On July 2, 1993, a cultural event was about to be held in Sivas, a district of Turkey in central Anatolia, together with the participation of several left-wing authors, poets and bards. The event was organised by PSAKD. Several organised reactionary people had gathered in Sivas before the event, distributing leaflets targeting Aziz Nesin, a famous left-wing short story writer and one of the participants of the event, for translating Salman Rushdie's The Satanic Verses into Turkish.
The reactionary mob, around 5 thousand people in total, gathered and set fire Madımak Hotel where the participants of the event were staying, chanting slogans like "We want sharia" and "Sivas will be the grave of Aziz Nesin". As people were being burnt alive, the security forces did nothing to fend off the attackers.
Although Aziz Nesin was rescued from the burning hotel, 33 people were burnt alive on that day.
The Sivas Massacre case was abated for timeout and the lawyers of the attackers are now deputies and mayors of the ruling AKP government.
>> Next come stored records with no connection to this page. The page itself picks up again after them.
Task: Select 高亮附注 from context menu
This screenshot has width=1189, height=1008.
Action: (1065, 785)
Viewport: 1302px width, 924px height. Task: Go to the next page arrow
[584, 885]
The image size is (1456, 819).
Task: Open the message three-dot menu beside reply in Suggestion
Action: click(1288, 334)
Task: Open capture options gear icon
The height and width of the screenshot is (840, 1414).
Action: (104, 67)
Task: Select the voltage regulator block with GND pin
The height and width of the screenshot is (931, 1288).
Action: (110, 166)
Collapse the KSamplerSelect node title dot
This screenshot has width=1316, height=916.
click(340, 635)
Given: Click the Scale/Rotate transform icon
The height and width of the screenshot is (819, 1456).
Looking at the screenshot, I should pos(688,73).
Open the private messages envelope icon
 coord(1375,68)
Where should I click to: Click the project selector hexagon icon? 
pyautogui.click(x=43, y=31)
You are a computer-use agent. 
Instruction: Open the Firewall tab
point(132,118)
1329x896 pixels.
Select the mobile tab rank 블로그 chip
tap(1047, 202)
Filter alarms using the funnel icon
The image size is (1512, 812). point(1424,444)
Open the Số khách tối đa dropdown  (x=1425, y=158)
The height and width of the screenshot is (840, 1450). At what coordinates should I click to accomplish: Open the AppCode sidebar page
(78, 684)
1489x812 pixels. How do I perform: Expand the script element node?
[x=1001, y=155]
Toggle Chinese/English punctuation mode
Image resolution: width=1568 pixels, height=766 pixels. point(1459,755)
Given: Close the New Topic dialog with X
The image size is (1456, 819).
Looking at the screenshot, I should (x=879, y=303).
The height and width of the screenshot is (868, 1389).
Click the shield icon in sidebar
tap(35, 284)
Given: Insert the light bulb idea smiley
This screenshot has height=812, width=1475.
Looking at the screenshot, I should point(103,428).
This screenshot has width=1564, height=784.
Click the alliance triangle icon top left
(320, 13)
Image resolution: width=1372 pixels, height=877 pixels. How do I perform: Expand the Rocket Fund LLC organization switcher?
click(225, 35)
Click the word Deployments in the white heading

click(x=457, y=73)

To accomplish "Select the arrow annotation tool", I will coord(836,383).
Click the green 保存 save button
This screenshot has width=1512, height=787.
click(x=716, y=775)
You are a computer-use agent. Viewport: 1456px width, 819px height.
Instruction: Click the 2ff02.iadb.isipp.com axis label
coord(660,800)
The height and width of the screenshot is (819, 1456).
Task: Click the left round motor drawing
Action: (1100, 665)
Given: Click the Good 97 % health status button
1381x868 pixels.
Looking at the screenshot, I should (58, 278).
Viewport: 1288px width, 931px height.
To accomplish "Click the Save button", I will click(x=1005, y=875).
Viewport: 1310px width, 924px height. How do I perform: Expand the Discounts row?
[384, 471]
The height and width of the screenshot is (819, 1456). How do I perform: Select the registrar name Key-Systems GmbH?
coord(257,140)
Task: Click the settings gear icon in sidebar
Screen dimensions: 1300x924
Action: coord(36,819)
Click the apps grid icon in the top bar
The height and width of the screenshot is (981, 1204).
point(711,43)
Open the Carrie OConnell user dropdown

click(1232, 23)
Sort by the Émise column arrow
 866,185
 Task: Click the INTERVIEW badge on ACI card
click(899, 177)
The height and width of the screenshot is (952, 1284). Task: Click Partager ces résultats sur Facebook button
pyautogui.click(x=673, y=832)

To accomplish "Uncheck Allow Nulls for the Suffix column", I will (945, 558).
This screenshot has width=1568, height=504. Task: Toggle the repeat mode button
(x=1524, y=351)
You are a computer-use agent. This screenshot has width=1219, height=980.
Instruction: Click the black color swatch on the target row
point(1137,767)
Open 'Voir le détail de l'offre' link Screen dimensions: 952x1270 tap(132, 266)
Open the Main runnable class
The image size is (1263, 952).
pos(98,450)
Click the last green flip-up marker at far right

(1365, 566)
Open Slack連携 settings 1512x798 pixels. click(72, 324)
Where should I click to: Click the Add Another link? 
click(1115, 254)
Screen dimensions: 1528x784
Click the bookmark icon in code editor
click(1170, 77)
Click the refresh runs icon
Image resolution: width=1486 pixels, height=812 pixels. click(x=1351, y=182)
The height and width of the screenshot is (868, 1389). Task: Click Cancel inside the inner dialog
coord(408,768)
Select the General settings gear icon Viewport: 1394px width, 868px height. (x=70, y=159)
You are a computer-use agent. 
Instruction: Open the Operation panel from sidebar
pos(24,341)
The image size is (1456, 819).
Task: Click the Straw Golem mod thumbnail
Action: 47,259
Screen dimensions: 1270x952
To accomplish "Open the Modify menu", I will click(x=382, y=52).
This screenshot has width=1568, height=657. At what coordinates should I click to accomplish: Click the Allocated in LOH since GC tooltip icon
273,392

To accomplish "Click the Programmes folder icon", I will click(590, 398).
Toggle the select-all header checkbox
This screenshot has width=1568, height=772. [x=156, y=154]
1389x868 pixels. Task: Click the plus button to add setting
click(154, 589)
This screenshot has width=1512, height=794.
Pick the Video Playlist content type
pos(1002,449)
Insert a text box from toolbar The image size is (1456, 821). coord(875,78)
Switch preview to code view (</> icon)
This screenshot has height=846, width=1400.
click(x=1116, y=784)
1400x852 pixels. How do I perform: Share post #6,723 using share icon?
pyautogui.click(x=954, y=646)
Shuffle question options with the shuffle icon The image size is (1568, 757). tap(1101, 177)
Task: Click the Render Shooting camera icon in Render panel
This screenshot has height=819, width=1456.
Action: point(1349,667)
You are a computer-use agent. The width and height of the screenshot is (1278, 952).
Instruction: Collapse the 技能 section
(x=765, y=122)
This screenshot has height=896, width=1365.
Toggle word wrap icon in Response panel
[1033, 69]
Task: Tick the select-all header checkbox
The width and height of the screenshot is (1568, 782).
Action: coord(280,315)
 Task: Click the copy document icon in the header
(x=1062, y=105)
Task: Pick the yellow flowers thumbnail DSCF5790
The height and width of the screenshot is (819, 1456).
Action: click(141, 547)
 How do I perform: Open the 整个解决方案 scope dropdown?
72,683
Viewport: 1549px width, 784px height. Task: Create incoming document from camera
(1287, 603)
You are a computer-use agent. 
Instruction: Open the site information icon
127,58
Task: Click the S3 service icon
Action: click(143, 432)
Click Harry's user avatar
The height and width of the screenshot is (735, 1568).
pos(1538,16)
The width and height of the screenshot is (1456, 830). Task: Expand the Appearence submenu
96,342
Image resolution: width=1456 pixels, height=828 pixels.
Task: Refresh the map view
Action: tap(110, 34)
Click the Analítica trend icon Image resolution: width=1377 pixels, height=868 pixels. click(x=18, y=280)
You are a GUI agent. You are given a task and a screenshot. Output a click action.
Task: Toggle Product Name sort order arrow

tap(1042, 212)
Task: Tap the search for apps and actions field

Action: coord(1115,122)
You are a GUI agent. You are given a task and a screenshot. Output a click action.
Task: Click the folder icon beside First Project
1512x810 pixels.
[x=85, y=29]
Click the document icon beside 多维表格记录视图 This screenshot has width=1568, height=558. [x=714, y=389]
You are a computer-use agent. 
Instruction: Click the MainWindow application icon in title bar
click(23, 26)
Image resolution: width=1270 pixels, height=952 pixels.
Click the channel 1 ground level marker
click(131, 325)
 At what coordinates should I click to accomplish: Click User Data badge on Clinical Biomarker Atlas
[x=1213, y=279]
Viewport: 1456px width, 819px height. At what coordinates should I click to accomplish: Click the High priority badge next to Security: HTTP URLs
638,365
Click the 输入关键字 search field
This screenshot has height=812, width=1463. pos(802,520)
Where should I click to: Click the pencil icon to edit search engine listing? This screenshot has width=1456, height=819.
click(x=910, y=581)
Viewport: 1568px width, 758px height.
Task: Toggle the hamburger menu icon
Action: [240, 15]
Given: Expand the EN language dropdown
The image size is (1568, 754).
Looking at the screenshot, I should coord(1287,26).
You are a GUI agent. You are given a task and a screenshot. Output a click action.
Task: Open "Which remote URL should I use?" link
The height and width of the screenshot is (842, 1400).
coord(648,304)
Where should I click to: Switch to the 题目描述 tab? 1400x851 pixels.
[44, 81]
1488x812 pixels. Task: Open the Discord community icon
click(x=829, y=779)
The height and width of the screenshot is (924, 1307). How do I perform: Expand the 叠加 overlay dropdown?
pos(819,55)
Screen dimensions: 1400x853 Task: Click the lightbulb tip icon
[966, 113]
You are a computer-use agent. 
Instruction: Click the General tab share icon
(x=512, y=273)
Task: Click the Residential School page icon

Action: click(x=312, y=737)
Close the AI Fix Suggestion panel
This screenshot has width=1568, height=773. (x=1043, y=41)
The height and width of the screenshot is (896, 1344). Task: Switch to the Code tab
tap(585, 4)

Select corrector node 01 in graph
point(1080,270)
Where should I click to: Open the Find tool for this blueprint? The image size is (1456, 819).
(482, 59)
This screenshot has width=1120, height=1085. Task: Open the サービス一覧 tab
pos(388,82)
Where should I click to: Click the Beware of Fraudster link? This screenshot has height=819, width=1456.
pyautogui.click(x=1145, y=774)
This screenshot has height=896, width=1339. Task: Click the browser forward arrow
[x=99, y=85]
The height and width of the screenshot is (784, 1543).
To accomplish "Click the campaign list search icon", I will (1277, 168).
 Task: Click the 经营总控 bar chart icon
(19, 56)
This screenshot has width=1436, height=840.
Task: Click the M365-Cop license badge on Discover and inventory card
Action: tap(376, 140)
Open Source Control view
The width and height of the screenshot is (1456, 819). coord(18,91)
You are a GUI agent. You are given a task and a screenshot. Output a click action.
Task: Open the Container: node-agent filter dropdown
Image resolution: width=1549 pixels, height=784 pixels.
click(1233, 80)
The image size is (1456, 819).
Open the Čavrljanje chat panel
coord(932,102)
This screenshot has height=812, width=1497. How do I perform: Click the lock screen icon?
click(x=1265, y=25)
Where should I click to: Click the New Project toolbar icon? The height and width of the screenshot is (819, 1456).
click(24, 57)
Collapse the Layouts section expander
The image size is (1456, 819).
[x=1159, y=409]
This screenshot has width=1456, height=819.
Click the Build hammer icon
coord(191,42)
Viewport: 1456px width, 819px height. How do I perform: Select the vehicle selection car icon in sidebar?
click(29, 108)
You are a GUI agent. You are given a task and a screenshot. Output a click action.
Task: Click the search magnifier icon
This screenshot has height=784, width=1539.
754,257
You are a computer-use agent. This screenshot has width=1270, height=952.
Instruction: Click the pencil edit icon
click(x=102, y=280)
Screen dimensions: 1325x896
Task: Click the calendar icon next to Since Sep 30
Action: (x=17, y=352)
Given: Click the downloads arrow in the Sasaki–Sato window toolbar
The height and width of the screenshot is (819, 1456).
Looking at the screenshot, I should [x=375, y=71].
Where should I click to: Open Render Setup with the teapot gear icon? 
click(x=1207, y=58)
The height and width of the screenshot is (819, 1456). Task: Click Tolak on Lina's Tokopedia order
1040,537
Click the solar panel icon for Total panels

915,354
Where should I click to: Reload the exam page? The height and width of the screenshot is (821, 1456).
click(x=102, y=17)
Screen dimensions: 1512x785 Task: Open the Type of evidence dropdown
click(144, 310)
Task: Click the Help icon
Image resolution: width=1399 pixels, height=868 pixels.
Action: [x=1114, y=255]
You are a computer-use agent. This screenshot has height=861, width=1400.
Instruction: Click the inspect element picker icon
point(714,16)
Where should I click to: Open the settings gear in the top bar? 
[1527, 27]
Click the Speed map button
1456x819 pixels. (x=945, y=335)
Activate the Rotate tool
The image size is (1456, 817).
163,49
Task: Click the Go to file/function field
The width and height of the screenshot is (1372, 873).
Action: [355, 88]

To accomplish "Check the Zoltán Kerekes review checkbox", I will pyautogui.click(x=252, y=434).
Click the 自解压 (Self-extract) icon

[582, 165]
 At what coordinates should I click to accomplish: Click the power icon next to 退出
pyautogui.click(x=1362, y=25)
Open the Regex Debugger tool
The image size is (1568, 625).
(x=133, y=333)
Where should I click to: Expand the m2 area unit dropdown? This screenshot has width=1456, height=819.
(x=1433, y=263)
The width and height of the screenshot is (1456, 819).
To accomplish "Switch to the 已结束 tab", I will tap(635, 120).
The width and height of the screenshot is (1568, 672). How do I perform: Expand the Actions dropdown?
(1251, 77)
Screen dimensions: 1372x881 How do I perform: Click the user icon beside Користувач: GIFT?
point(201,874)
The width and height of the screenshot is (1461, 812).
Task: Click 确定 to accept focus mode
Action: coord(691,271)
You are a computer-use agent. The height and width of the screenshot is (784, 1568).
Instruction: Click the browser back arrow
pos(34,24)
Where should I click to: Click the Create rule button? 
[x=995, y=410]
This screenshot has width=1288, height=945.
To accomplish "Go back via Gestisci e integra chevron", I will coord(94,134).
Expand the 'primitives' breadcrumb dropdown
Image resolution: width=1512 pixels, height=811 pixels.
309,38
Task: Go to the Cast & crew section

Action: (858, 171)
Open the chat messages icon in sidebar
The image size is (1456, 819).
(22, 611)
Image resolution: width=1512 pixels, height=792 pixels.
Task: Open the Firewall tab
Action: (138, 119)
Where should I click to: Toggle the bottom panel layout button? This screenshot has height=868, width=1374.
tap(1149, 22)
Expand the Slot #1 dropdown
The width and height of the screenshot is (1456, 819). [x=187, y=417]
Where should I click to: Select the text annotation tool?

Communist Party of Turkey (TKP) in its statement, said "The aggressors are not held responsible for what they did. Instead of being declared as a crime against humanity, the ones that were in front of court benefited from timeout decision. The attorneys of this case are now either ministries or parliamentarians from AKP today".
Stating TKP is sharing the grief of the massacre, the statement ended as follows "All obstacles in front of Alevis that disables them from living and praying in accordance to their belief and values should be removed. Mandatory religion classes should be banned. Religion part in the identity cards should be removed."